### INSTRUCTIONS FOR THE TASK
What are the lines from the one with "Given: Select CMake error breakpoint item" through the end of the records below, written out exactly and without the pictures?

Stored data
________________________________________

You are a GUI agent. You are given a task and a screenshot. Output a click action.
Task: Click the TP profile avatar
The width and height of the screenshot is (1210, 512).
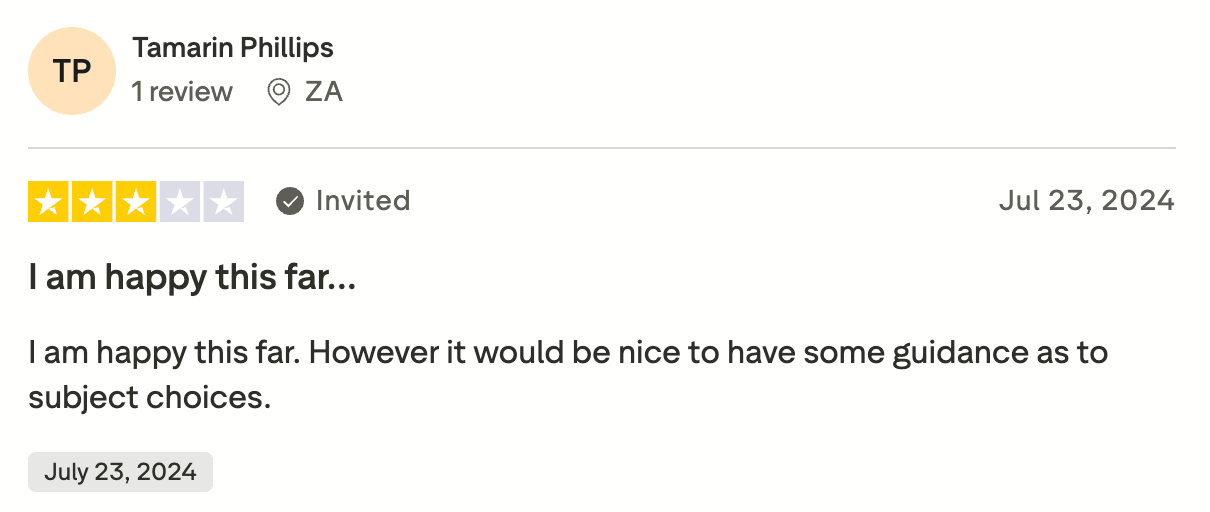tap(73, 71)
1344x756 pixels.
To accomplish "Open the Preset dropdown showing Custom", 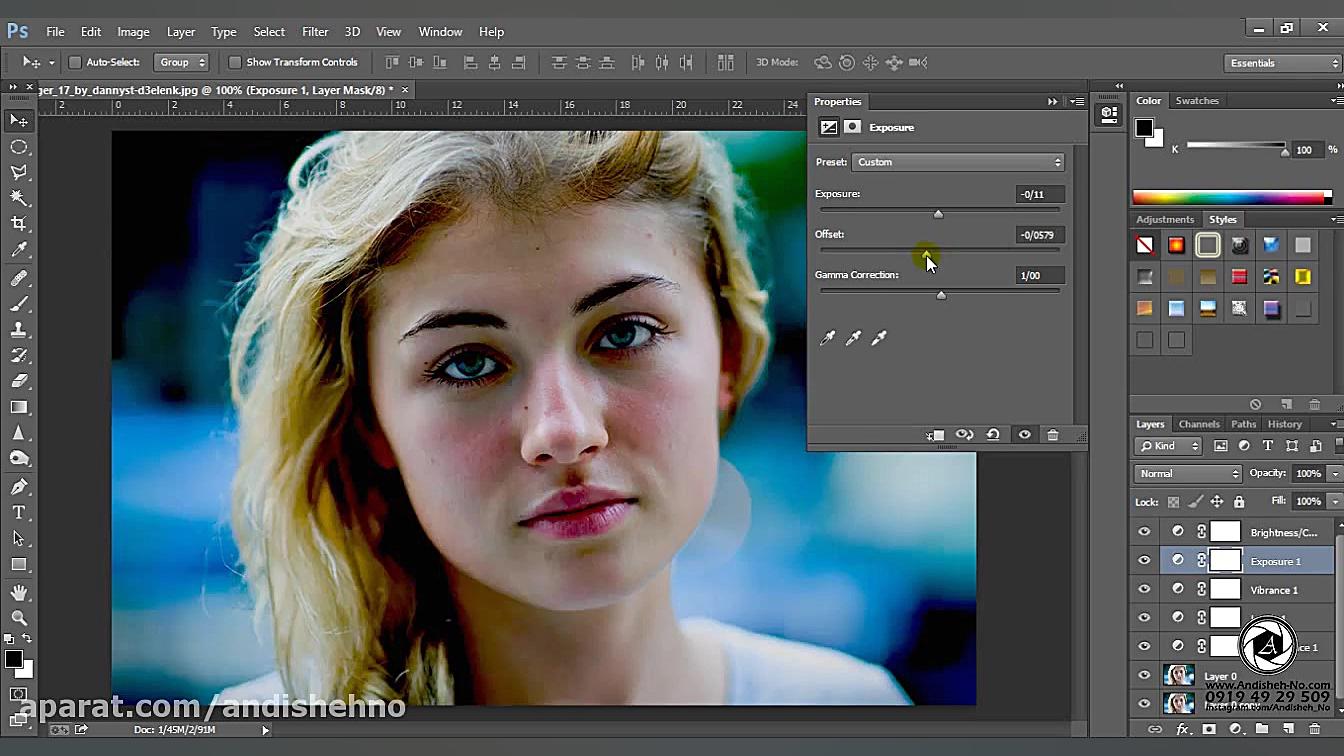I will pos(957,162).
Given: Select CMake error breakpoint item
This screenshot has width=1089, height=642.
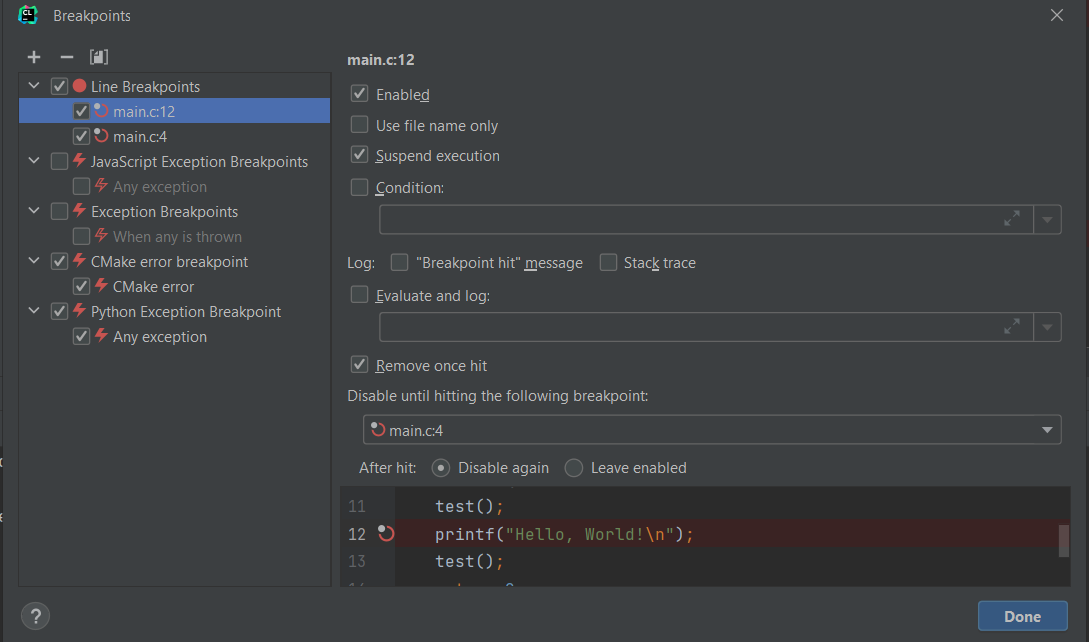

________________________________________

### REPLY TO THE TASK
Given: Select CMake error breakpoint item
This screenshot has width=1089, height=642.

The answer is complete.